The days living as a temporary resident before permanent residency will add up to half days all the way to 35 days in total. So if you lived in Canada for three years temporarily, this will only add up to 365 days. Furthermore, the IRCC considers the application only once applied for five years proceeding the necessities. If you have been living in Canada with permanent residency for five years, then the time spent as a temporary resident doesn’t add up. However, if you weren’t a temporary resident before applying for permanent residency, then you need to spend 3 years in the country. Either way, applying with more than the minimum days amount is accounting for miscalculations. IRCC advises on its page to apply with more than required days in the application.
Canadian Citizenship Eligibility Criteria
In addition to the basic necessities, there are other factors to take into your Canadian citizenship eligibility criteria.
- You must be able to speak English or French to be able to communicate in Canada. If you exceed the age of 18, then you need to have proof of having proficiency in those languages.
- You should be free from any criminal record that limits the citizenship application by the IRCC.
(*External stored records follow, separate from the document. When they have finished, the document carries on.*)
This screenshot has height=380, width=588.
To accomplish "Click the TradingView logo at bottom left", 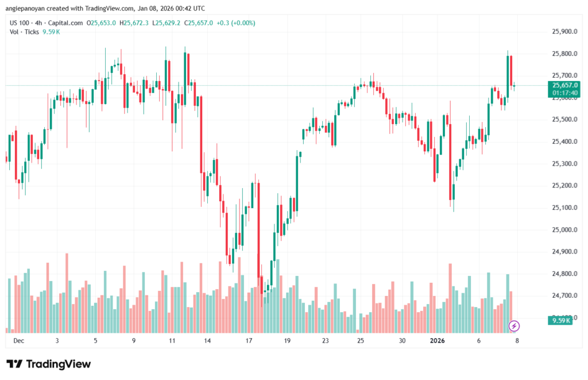I will click(x=49, y=364).
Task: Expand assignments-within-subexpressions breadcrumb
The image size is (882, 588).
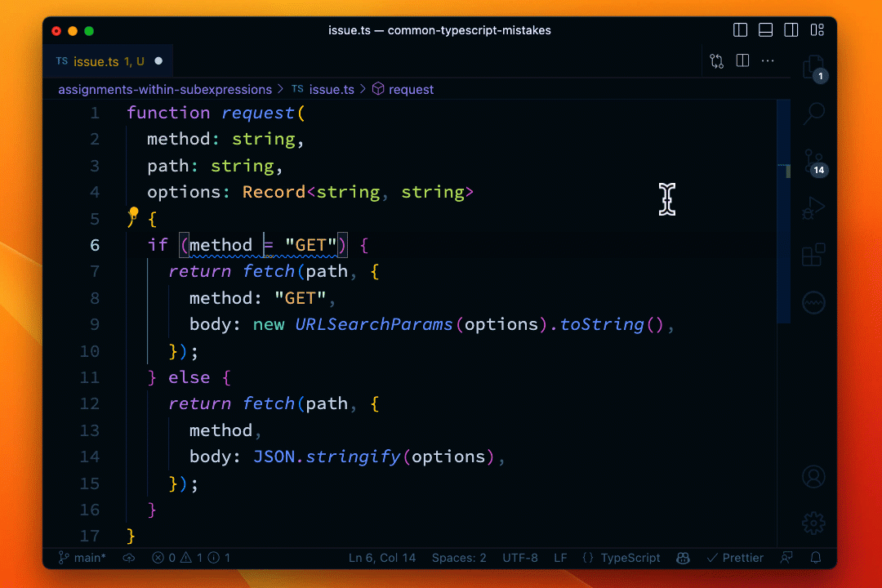Action: tap(165, 90)
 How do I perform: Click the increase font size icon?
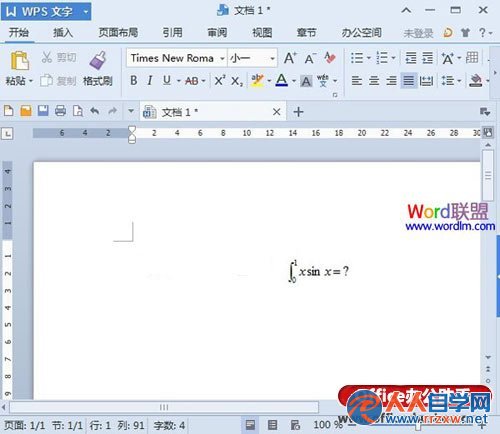pyautogui.click(x=290, y=58)

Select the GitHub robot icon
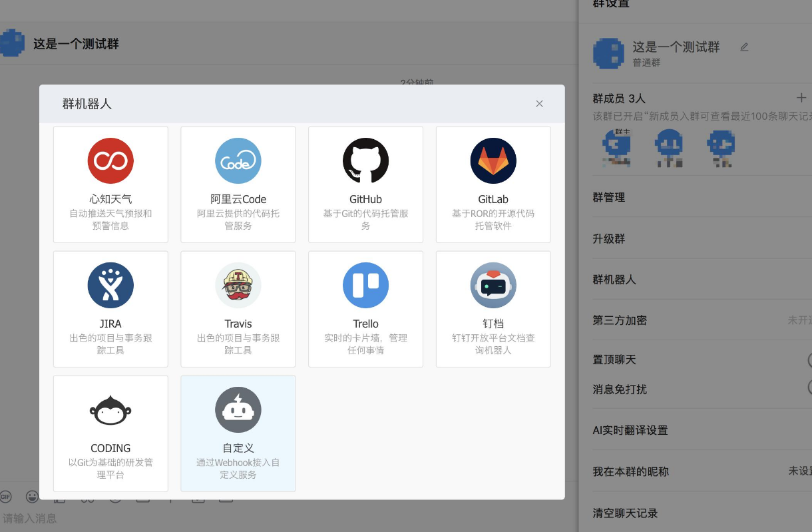click(x=365, y=161)
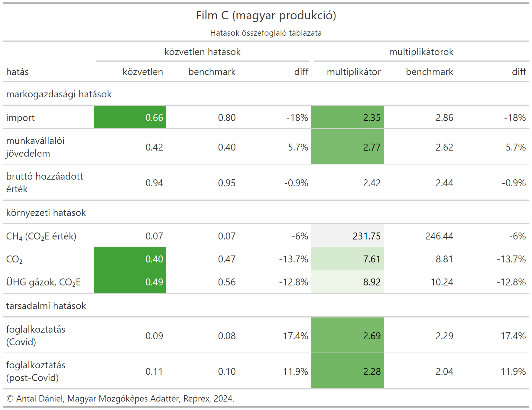Select the subtitle "Hatások összefoglaló táblázata"
Screen dimensions: 532x410
coord(266,33)
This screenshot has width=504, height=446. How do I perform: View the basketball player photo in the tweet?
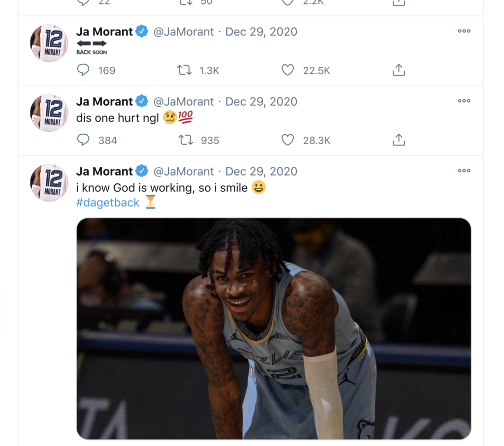(274, 328)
- You must have the basic information on Canada’s citizen responsibilities, politics as well as history, and laws.
- Notably, you need to file taxes during the five years before you can apply for citizenship.
- Furthermore, you need to apply to IRCC in a formal application with a government and citizenship fee for the process.
Once you have completed all the necessities of the criteria, you can proceed with your citizenship application. Once the application is approved, people aged from 18 to 54 take a citizenship test. You will get the certificate and will take a citizen oath for becoming a Canadian citizen.
Physical Living Requirement for PRRA and Refugee Candidates
If you got a work or study permit during your PRRA or refugee assessment, then you won’t have temporary residency status. That is why you won’t have this time in your physical presence calculation criteria. If you want to claim time being a protected citizen, then the only allowed time is after receiving a positive decision on your PRRA application. You should do and complete all that before you apply for permanent residency.
Imprisoned in Canada
If you have spent time in a Canadian prison, on parole, or similar days, then you can’t count those days within your physical living criteria. However, there are some exceptions in this case. Things like time on probation and time spent in prison or on probation are not declared for applicants. The same also applies if you have just completed this sentence. If your sentence of any offense happens in Canada for over 5 years before the application date, then it is not declared. This period is what the IRCC considers for the physical presence criteria for applicants. All these things can help you secure a better application for success in terms of Canadian citizenship eligibility.